[Extract Boundary: Start]
Village and civil parish in North Yorkshire, England

Well is a small village and civil parish in the county of North Yorkshire, England. It is about 4 mi south of Bedale, near Snape. The village is situated at the edge of a limestone escarpment that overlooks the Vale of Mowbray. The population recorded by the 2011 Census was 230.

From 1974 to 2023 it was part of the Hambleton District, it is now administered by the unitary North Yorkshire Council.

==History==
The "well" of Well is a spring which, along with several other springs, feeds the beck running through the village. The well lends its name to the village, described as Wella in the Domesday Book. The name Wella is Old English, literally meaning well or stream. The village used to be in the wapentake of Hang East.

The village has an old school with a schoolhouse. The Old School, originally the workhouse school, was founded in 1605 by Thomas Earl of Exeter and his wife Dorothy, daughter of John Neville.  The school was endowed with £30 a year for the maintenance of a master and mistress and 12 poor girls from Well and Snape. In 1788, it was converted into two single sex free schools, which each house in the village could send a boy and a girl between the ages of 6 and 13, with the option to pay for additional places.  The school was rebuilt in 1867 and in 1890 had space for 80 pupils.

Built in 1722, the old schoolhouse is Grade II listed principally owing to its 18th-century roof structure, inglenook fireplace, and having been built by the same charitable trust. Today, they are both owned by The Neville Trust.

The village still has four almshouses called St Michael's Cottages with their own chapel. There is a family-run pub, The Milbank Arms, which serves food and drinks.

There is a Methodist Chapel, which holds regular services, and a village institute, which is used for children's parties, coffee mornings and other events. Every August, the village hosts a scarecrow trail in which many of the houses create a scarecrow and give it a name.

==The church==
St Michael's Church, Well is a Grade I listed, 12th-century structure. A place of worship was noted in the Domesday Book, but the present structure dates from the 12th and 14th centuries, being built by Sir Ralph Neville. The church contains a portion of Roman mosaic found in 1859.
[Extract Boundary: End]
[Given data Boundary: Start]
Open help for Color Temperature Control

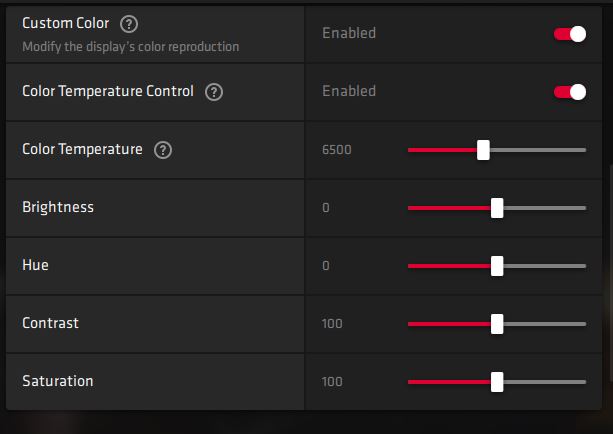213,92
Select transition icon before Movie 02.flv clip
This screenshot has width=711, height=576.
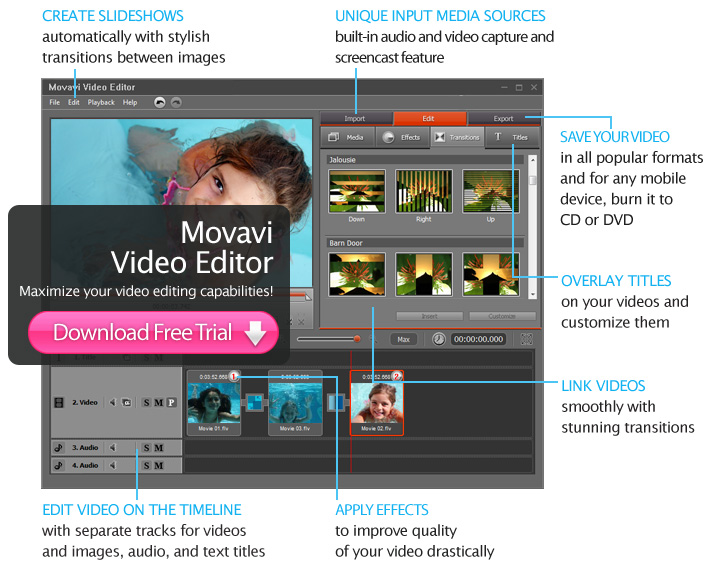coord(336,402)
[Given data Boundary: End]
### [What you should do]
Reproduce word for word the part of the article on Well, North Yorkshire, starting at "From 1974 to" and ending at "of Hang East.".

### [Answer box]
From 1974 to 2023 it was part of the Hambleton District, it is now administered by the unitary North Yorkshire Council.

==History==
The "well" of Well is a spring which, along with several other springs, feeds the beck running through the village. The well lends its name to the village, described as Wella in the Domesday Book. The name Wella is Old English, literally meaning well or stream. The village used to be in the wapentake of Hang East.